6) The backstrap and crupper do look a bit too long. The hipstrap on the breeching is okay but could be a little further forward.

7) The breeching itself appears to be okay as far as length but is positioned way too low. The holdback straps also look like they are too long. (When ground-driving, connect the holdbacks to the tugs/shaft loops on the saddle rather than up to the rein terrets.)

8) Reins and traces appear to be a decent length.

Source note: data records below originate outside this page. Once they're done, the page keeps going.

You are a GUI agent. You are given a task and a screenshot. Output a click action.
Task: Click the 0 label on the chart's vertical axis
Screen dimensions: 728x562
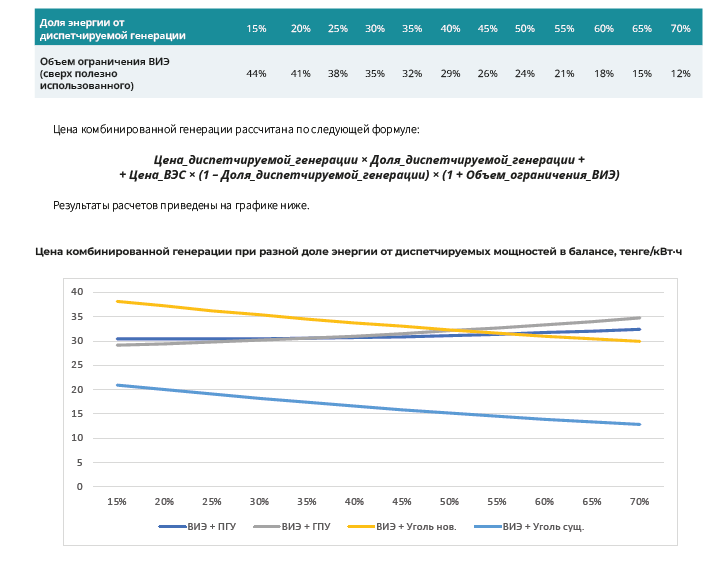[80, 487]
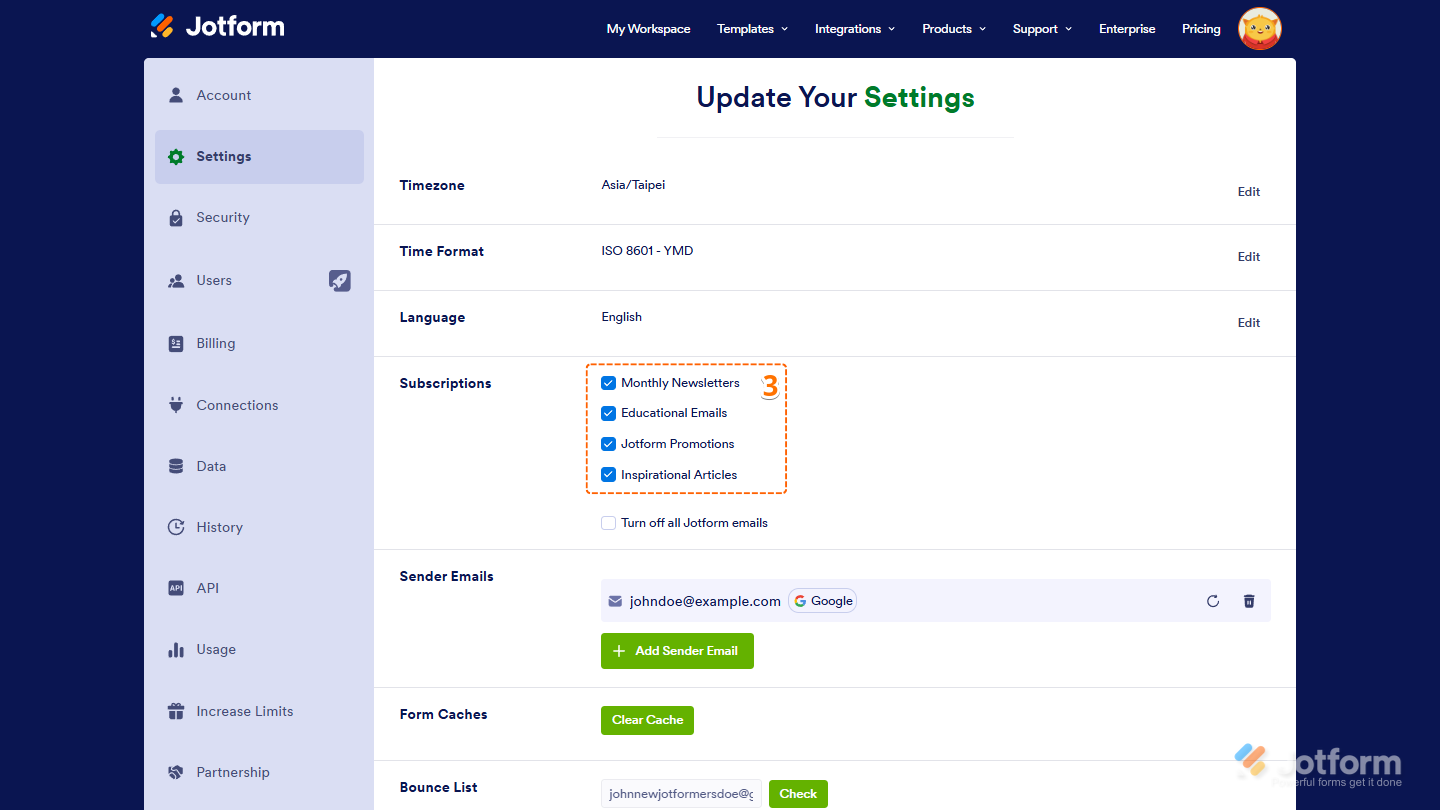This screenshot has height=810, width=1440.
Task: Click the History clock icon
Action: click(176, 527)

With the exception of the blinkerstays and the atrociously-designed overcheck that's really pretty decent for a nylon harness. As everyone else has said however, I think you'd be much happier with the leather Ozark Pleasure harness.





Leia


----------



## Raine Ranch Minis (Apr 27, 2011)

hobbyhorse23 said:


> I know you've decided to chuck this harness (and I'm glad you did) but just for the sake of general education....
> 
> 1) The height of the front of the breastcollar is pretty good now but when you put pressure on it it will drop too low. I'd raise it at least a notch on each side.
> 
> ...



Thank you!!! That really was educational!!!!!


----------



## Shawn Hester (Apr 27, 2011)

Have to say that Minimor hit it on the head. The set is all in the correct place but things are too loose and not correctly fitted. I have noticed also that the nylon harness seem to rub like blankets do and that the Belly Band can rub and irritate the horse in its armpit area. They are nice though for training for ground driving as they cant be ruined too easily. OTHER than that CONGRATULATIONS on your first hook up!


----------



## shorthorsemom (Apr 27, 2011)

I got a custom fit black leather harness made with a better fit saddle, britching, reins, bridle, and everything from a local amish harness maker. It is gorgeous, has the v shaped collar . I paid around $575 for it and that included Pa. tax. It took him a few months to make it, but it was well worth the wait. He is very popular around here which is why he is a bit backed up in work. I priced a nice bridle at another shop for the same price as my whole harness cost. I got black leather, he also has russett which might be a bit higher in price. You can get brass or steel fittings. He will make anything custom that you want, sliding back band, quick release tugs, or just plain standard harness. He does big horse harness too. I am so glad I didn't go somewhere else first. Adair


----------